四方を海に囲まれた日本は南北に細長く、寒流域や暖流域にすむさまざまな海産無脊椎動物に恵まれた国の一つである。海産無脊椎動物の系統作成は今後の海産資源利用を考える上でも価値があり、また、沿岸開発や環境汚染等の影響で採集が徐々に困難になっている現状下で、安定した実験材料の提供と言う観点からも重要だと考えられる。そもそも海産無脊椎動物は発生生物学等の良き実験材料として”古くより”研究の対象となりながら、一般的に長期飼育が困難なこと世代時間が長いことなどから系統保存がほとんどなされていなかった。俗に言う系統が存在する種もアコヤガイ、カキなどライフ・サイエンス的というよりは水産的に価値のあるものに限られている。

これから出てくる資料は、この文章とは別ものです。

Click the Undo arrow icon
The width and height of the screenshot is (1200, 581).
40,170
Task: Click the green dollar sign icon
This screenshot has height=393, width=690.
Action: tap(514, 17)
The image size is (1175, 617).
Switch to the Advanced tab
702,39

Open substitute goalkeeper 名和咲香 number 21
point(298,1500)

遺伝子の機能より生命現象を解明することが生命科学の一つの流れとなっている現在、系統をベースとした遺伝子工学的手法の導入は不可欠である。また、 ほとんどの海産無脊椎動物は系統学上、後生動物の低次に位置しており、従来のモデル動物との比較対象として注目を浴びつつある。ゲノム・サイエンスが進展しつつある現状下で、モデル動物になり得る種での系統作成の重要性は今後ますます高まってくるであろう。